→ Opdracht A: Neem uit de pagina letterlijk alles over van "Onrust op straat." tot en met "zoveel is zeker.".

30. dec, 2012

Onrust op straat.

Vandaag is een dag vol onzekerheden. Ik werd wakker vanochtend, heel vroeg met een vreemd onderbuikgevoel. Niet echt iets wat ik thuis kon brengen of naar aanleiding van een eerdere gebeurtenissen kon relativeren. Dat voelt vreemd. Rap naar beneden dan maar. De koffie was snel gezet en de verse sju fleurde mijn dag op. Geschonken in een long drink, stond deze als een zonnetje op tafel te schijnen in het ochtendlicht. De zon brak al snel door het wolkendek en brak het oranje van de sju in bijna fluoriserend. Het totaalplaatje had iets magisch vandaag, zoveel is zeker.

→ Opdracht B: Herschrijf de records vanaf het begin tot en met de regel met "coord(101,8)", met "Quick Search" vervangen door "Advanced Search" en verder alles ongewijzigd. Geef alleen die regels.

→ Datasetrecords:
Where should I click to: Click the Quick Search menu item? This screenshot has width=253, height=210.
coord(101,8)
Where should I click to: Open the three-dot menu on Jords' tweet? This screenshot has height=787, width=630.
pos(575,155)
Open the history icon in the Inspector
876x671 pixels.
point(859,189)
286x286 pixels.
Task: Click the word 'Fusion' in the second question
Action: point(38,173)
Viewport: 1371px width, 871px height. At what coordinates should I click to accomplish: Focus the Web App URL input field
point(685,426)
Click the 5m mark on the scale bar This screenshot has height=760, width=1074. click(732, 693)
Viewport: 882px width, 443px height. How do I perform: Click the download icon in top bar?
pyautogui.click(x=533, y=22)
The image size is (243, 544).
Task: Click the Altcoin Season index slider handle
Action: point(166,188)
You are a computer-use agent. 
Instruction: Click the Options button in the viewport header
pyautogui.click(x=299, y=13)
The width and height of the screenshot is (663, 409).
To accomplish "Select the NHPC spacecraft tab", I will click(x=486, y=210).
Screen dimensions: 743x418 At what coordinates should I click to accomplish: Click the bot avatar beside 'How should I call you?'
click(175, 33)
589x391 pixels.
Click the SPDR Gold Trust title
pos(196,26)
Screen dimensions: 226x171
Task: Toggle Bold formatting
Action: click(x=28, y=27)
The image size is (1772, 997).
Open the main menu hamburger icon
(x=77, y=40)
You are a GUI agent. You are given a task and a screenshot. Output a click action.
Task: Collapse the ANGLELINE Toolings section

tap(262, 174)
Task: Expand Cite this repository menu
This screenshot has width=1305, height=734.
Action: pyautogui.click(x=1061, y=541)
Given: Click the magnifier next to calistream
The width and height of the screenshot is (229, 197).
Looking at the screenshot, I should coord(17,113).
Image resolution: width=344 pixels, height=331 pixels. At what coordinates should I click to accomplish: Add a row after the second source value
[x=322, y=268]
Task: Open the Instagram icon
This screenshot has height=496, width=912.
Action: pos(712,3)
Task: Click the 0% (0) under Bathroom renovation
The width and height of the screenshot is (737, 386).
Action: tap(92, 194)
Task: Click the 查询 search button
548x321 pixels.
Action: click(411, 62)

→ Antwoord A:
Onrust op straat.

Vandaag is een dag vol onzekerheden. Ik werd wakker vanochtend, heel vroeg met een vreemd onderbuikgevoel. Niet echt iets wat ik thuis kon brengen of naar aanleiding van een eerdere gebeurtenissen kon relativeren. Dat voelt vreemd. Rap naar beneden dan maar. De koffie was snel gezet en de verse sju fleurde mijn dag op. Geschonken in een long drink, stond deze als een zonnetje op tafel te schijnen in het ochtendlicht. De zon brak al snel door het wolkendek en brak het oranje van de sju in bijna fluoriserend. Het totaalplaatje had iets magisch vandaag, zoveel is zeker.

→ Antwoord B:
Where should I click to: Click the Advanced Search menu item? This screenshot has width=253, height=210.
coord(101,8)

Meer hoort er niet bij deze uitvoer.